§ **Instructions for the task**:
If a line in the records below contains "text", copy that line.
━━━━━ Listed entries ━━━━━
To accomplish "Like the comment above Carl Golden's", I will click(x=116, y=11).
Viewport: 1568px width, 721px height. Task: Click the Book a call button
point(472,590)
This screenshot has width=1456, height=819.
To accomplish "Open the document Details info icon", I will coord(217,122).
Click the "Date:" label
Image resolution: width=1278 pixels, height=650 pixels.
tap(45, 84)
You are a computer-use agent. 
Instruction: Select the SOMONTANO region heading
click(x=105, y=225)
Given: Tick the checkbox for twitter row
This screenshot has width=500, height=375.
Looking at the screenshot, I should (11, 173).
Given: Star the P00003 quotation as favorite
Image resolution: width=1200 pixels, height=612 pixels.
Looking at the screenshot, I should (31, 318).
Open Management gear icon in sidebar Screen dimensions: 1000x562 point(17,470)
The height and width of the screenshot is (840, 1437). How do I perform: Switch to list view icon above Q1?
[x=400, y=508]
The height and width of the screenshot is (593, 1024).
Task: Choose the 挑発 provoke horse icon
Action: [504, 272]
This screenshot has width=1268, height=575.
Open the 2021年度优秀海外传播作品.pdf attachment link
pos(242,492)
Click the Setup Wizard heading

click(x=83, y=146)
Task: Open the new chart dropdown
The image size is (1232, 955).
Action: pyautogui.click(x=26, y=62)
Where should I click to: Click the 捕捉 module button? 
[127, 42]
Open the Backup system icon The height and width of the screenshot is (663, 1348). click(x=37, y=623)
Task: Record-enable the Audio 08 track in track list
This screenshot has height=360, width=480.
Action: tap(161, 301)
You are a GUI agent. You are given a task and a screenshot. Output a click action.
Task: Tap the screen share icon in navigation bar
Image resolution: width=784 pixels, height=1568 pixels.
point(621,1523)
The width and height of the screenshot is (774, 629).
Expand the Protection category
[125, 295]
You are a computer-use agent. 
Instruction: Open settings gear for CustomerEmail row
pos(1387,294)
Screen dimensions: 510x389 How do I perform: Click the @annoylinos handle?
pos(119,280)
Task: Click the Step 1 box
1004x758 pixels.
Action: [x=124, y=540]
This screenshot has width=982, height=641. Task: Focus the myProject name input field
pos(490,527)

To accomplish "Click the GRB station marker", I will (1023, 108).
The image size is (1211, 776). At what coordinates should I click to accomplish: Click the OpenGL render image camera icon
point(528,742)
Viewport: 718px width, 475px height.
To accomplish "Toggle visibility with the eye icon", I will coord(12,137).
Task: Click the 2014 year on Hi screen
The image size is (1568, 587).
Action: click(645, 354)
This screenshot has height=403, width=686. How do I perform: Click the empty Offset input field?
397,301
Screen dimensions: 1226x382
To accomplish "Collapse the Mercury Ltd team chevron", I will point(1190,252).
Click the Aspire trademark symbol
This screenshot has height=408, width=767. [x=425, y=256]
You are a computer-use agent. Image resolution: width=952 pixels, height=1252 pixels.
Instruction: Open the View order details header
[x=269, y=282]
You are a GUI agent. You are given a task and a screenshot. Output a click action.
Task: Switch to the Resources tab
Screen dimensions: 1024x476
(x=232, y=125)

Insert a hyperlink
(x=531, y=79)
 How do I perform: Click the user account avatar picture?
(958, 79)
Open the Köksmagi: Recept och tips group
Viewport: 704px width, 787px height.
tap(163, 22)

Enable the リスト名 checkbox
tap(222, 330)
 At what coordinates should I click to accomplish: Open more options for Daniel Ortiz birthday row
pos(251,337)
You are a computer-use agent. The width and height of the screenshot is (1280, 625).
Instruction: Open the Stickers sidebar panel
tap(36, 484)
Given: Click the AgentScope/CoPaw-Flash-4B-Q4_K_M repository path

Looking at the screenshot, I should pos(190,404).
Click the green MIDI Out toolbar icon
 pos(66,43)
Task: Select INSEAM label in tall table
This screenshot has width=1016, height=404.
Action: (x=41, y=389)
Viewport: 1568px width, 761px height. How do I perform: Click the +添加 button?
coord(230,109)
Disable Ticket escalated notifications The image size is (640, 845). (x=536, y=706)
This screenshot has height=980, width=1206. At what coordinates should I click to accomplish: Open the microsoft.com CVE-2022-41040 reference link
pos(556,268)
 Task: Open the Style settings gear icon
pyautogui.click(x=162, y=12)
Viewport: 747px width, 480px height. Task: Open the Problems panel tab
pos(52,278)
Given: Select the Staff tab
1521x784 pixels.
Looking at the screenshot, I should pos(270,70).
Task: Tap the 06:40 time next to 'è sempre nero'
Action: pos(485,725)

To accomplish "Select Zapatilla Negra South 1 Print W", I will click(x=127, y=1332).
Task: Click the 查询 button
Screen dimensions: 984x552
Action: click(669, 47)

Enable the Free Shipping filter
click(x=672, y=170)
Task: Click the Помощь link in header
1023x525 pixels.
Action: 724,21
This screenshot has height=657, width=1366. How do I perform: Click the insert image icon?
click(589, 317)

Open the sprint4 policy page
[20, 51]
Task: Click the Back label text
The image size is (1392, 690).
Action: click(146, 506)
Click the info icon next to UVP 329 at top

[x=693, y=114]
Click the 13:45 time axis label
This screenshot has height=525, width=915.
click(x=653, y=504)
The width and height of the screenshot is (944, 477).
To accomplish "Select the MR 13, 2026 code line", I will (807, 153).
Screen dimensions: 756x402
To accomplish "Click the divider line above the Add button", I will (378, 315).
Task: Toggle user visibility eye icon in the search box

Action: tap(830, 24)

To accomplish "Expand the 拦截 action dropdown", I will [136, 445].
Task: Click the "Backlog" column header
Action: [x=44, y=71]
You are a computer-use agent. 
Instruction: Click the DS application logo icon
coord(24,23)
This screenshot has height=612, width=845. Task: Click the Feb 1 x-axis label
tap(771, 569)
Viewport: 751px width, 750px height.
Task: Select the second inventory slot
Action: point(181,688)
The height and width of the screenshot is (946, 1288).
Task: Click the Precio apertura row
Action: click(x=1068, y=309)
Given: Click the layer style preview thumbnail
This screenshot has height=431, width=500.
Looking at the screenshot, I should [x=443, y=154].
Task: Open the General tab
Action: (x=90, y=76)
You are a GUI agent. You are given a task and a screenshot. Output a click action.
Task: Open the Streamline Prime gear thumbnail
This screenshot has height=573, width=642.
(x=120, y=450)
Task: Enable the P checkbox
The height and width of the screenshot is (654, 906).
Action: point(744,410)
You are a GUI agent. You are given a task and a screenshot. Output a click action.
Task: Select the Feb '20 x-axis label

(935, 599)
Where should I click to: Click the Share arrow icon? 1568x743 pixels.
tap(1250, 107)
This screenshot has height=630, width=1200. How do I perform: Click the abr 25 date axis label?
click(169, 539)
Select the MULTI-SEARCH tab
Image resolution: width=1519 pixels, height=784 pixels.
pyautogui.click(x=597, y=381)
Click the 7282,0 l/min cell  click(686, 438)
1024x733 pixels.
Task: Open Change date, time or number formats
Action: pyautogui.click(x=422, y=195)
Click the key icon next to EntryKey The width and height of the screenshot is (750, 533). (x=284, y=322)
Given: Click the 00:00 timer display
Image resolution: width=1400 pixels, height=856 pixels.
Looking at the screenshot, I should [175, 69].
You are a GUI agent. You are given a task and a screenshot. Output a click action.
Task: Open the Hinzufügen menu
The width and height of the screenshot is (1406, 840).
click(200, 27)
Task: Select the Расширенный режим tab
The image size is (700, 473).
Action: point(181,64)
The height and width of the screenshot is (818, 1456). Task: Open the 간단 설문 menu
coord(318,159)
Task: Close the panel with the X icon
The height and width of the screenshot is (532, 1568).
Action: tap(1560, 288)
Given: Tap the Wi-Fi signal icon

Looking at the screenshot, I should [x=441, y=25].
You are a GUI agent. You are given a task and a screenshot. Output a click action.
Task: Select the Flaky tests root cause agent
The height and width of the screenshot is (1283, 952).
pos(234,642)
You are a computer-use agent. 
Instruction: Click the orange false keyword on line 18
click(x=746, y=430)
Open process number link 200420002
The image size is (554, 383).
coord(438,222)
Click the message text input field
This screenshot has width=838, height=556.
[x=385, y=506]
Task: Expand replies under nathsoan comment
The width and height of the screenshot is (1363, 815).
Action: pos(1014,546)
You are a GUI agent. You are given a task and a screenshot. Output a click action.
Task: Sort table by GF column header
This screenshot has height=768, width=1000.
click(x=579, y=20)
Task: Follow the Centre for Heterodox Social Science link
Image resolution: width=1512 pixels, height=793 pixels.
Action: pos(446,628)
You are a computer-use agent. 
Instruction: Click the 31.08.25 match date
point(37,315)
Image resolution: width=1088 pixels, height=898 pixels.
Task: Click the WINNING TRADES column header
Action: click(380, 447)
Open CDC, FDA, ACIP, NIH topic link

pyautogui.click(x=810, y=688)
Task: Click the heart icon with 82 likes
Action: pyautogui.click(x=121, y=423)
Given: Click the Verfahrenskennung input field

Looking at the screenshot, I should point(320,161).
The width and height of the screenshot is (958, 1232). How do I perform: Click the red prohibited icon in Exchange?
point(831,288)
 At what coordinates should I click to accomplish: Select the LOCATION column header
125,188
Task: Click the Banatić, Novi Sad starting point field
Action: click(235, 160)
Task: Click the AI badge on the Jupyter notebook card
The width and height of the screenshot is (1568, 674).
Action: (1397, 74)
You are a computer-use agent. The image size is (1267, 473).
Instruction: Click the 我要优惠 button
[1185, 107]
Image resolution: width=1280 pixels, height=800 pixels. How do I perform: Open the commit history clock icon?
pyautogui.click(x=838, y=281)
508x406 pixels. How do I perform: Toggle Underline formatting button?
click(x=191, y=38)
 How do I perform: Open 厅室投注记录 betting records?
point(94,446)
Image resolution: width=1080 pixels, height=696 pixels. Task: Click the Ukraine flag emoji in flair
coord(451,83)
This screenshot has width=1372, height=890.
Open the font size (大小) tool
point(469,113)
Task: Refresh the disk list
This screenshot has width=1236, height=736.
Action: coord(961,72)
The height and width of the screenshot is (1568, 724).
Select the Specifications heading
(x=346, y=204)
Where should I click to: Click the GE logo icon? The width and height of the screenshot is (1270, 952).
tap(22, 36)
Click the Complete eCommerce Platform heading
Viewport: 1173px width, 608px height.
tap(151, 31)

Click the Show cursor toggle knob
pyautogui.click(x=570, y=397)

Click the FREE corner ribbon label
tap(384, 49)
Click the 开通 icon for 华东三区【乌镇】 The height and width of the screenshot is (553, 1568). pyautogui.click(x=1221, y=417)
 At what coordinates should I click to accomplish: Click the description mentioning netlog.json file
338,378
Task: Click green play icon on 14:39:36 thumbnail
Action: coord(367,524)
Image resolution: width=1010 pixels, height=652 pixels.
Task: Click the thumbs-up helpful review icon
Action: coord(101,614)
━━━━━
§ **Response to this task**:
Task: Click the Back label text
Click the message text input field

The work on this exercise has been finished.